Your answer must be an exact copy of the records below, with every picture left out.

Saved entries:

++++++

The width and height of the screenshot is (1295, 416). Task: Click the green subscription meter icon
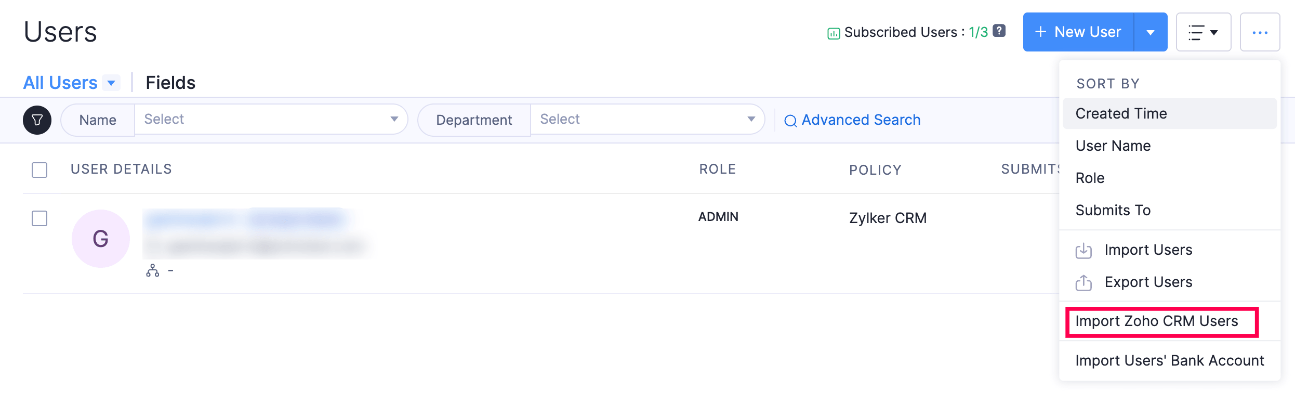834,32
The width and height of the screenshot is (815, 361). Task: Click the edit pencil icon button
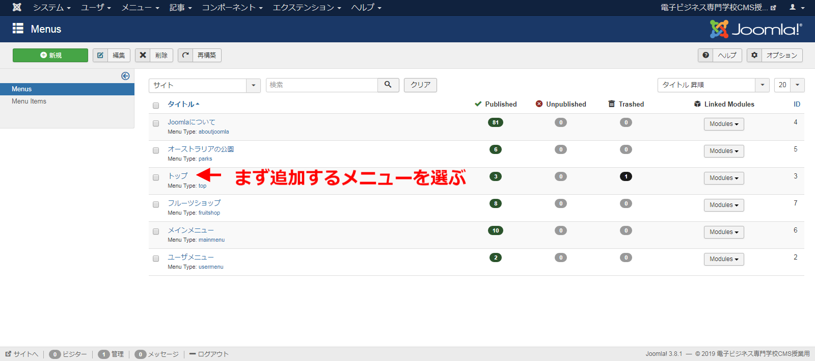tap(100, 55)
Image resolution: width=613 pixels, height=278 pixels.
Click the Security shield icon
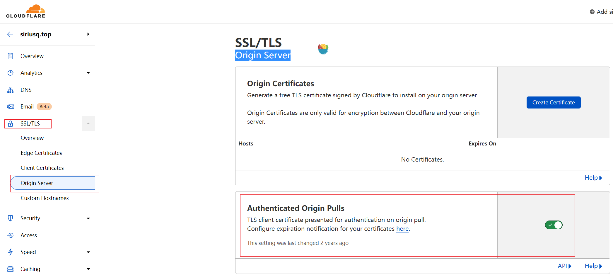[x=11, y=218]
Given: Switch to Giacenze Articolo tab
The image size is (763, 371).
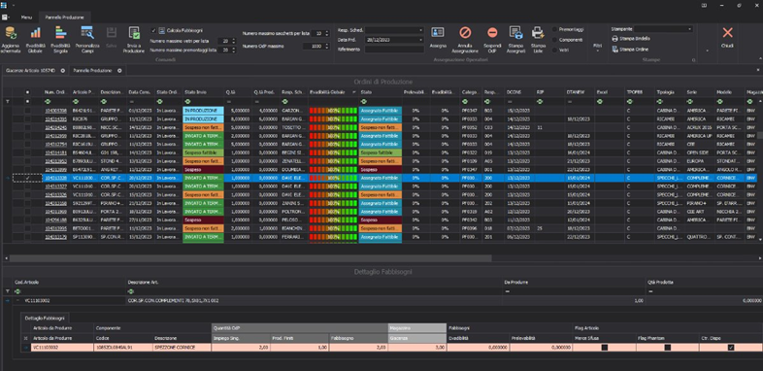Looking at the screenshot, I should tap(32, 71).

++++++

• Your response:
The width and height of the screenshot is (1295, 416). Task: Click the green subscription meter icon
834,32
The width and height of the screenshot is (815, 361). Task: Click the edit pencil icon button
tap(100, 55)
Image resolution: width=613 pixels, height=278 pixels.
Click the Security shield icon
[x=11, y=218]
Given: Switch to Giacenze Articolo tab
The image size is (763, 371).
Looking at the screenshot, I should tap(32, 71).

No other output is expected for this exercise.